So that brings me of course to the third alternative, which is to learn to live with the problem and make the necessary security adjustments. What security adjustments would we make? If I was the Secretary of Defense and had to live with nuclear weapons in North Korea, what would I be looking at? Well first of all, you’d look at the possibility of defending against them. You’d have an effort to enhance the nuclear defense system in Alaska. But even if it were to perform exactly according to specifications, it simply would not fill the bill. The problem is that North Korea could sell the bomb to somebody else who would put the missile on a truck or freighter. We also have a program called PSI, Proliferation Security Initiative, designed to prevent the provision of nuclear technology or material to North Korea and any nation. I guess the only thing I could say about that is that I am in favor of that, the Proliferation of Security Initiative. But I believe that to stop the North Koreans from transferring nuclear bombs to anyone and to prevent the transfer of amounts of plutonium of that size necessary to make a bomb is truly a faith based initiative. (Laughter).
And finally, the forces that deter which served us so well all those years of the Cold War. I believe that North Korea is indeed deterred from the path of attacking the United States by our overwhelming military power. But again the problem is that even if they don’t attack us, they’re just going to sell the bombs to somebody else. We can of course threaten retaliation against North Korea if a bomb goes off in our cities. But there is a very real question as to whether we can identify whether that bomb came from North Korea or someplace else. So there’s a question of whether deterrence is feasible. On the subject of the forensics of nuclear identification, it has been described as needing much more work. I’m not only talking about the red tape. Only to simply say that there is reason to doubt, at least under present conditions, that we are secure. In sum, on North Korea, we have dug a very deep hole, and there are no attractive alternatives left.

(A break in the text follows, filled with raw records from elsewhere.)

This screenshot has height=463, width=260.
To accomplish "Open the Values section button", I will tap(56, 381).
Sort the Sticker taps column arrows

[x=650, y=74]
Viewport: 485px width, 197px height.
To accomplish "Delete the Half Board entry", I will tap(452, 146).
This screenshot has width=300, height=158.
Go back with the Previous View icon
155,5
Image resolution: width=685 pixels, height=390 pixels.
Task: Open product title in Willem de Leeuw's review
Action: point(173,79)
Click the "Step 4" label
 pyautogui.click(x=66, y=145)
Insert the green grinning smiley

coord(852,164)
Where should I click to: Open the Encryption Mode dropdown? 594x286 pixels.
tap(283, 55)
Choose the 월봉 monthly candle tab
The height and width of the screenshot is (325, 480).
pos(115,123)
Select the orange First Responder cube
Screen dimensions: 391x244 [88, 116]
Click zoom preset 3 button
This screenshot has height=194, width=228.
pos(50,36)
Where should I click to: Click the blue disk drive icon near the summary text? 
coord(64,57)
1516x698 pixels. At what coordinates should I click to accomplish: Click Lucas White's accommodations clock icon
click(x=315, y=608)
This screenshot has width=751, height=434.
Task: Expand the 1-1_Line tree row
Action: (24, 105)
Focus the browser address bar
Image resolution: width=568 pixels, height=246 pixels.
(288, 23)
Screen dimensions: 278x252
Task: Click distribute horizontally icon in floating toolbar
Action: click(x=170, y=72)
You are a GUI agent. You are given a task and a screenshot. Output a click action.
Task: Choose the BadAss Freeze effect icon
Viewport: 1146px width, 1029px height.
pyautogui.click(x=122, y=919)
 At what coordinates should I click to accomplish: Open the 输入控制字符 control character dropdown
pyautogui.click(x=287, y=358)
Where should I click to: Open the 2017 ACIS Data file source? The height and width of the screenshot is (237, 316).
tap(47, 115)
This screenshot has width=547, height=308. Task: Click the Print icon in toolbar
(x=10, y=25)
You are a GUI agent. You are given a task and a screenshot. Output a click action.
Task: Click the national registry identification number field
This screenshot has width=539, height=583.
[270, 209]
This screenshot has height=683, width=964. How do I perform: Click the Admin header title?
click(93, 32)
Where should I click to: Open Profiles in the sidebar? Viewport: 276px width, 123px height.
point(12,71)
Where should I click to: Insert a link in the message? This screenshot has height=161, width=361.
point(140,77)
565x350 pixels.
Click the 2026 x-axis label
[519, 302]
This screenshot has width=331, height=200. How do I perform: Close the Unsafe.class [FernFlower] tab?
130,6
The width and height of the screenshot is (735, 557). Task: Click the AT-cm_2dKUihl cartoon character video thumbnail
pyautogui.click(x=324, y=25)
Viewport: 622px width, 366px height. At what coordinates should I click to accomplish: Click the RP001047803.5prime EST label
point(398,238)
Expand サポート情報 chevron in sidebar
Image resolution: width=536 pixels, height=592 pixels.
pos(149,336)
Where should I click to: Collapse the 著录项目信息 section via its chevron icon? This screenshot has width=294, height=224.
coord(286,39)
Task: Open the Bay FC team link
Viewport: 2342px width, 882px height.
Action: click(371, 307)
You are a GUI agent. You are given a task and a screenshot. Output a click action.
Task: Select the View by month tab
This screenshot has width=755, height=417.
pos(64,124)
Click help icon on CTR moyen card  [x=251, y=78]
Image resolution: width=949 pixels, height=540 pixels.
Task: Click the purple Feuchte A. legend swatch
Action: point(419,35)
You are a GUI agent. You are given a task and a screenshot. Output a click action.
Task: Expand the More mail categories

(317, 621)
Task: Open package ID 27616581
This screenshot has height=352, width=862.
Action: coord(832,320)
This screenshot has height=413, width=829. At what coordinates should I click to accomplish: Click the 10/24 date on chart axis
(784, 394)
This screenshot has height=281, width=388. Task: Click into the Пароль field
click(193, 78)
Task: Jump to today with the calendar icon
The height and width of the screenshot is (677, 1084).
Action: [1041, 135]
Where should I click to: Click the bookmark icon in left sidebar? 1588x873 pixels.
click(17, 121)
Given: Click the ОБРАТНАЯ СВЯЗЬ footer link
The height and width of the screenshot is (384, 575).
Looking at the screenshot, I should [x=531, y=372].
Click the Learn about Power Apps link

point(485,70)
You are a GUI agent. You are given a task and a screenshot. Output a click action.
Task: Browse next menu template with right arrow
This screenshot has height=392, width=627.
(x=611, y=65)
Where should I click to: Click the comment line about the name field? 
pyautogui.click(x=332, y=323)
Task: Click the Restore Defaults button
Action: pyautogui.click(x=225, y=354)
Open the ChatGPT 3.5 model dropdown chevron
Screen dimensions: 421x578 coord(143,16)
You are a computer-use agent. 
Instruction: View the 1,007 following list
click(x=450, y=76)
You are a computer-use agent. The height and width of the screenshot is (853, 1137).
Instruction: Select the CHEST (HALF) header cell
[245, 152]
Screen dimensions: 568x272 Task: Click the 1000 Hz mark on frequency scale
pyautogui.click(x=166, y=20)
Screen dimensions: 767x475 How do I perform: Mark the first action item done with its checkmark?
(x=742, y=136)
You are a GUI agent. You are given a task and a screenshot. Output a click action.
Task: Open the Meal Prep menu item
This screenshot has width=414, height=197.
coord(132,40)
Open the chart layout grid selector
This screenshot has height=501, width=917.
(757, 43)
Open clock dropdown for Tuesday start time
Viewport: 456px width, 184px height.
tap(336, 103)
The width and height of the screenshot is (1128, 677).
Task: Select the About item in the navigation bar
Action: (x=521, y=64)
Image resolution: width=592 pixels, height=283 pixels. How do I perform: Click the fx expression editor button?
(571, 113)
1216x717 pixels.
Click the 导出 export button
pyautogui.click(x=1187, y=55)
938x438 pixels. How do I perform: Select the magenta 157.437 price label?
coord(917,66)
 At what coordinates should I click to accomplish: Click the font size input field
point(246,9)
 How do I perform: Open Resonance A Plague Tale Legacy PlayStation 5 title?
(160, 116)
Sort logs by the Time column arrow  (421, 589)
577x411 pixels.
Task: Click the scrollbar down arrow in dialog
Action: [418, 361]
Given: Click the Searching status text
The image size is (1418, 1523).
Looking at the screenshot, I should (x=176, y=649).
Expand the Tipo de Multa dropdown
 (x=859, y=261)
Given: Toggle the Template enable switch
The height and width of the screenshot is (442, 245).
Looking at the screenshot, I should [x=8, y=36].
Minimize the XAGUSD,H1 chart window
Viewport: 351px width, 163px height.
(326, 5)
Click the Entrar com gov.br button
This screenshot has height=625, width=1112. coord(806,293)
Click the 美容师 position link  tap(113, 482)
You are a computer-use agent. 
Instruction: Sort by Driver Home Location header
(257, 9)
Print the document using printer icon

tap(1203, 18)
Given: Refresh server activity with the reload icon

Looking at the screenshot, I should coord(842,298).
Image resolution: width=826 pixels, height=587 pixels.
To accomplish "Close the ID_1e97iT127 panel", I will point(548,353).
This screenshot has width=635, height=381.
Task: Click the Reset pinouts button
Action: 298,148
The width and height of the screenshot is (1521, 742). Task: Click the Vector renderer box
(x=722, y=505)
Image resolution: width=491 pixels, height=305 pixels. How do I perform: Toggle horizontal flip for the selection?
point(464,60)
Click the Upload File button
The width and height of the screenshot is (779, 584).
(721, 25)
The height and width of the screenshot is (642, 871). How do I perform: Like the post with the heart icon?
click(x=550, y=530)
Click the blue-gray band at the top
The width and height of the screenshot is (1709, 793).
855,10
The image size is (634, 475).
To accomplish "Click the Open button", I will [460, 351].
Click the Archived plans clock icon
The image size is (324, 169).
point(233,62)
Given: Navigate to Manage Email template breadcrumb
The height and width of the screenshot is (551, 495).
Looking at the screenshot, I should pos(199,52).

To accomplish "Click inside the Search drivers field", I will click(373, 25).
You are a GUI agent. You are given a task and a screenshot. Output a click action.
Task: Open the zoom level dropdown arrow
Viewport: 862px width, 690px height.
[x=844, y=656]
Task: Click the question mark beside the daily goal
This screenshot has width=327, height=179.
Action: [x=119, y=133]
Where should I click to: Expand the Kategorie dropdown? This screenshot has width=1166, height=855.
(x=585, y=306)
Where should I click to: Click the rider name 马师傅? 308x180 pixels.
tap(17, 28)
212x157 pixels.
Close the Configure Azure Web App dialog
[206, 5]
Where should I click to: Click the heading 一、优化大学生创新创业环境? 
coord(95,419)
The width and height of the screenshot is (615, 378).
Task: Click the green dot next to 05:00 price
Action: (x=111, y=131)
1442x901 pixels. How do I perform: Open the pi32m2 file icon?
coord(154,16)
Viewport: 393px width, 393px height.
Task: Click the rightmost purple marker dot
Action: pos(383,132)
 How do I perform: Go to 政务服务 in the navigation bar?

Let me shift to Iran. On Monday this week, Ash Carter and I held a workshop on the Iranian nuclear program. And there, the assembled experts, after a day of discussions, came to the very strong conclusion, that we had also dug ourselves into a very deep hole in Iran with no attractive alternatives left. The negotiations that have been ongoing between the EU-3 and Iran and Russia and Iran are clearly dead. So the first thing we looked at is what could be done to strengthen those negotiations? It seemed clear that the hope for these U.N.-led negotiations is that we could have the U.S., Jordan, and Iraq talk with Iran. Whether those talks were bilateral, or whether they were part of the larger forum seemed to be not so important as perhaps to get them going and that they be direct. You can imagine another six-party talk with the United States, the European community, Russia and maybe China, joined with Iran. You can imagine many different ways of shaping and forming the table, but the indispensable condition is that the United States be sitting at that table, and not just sitting like they did when there was the first set of talks, but actively participating in the dialogue. This is, I believe, a necessary condition for success.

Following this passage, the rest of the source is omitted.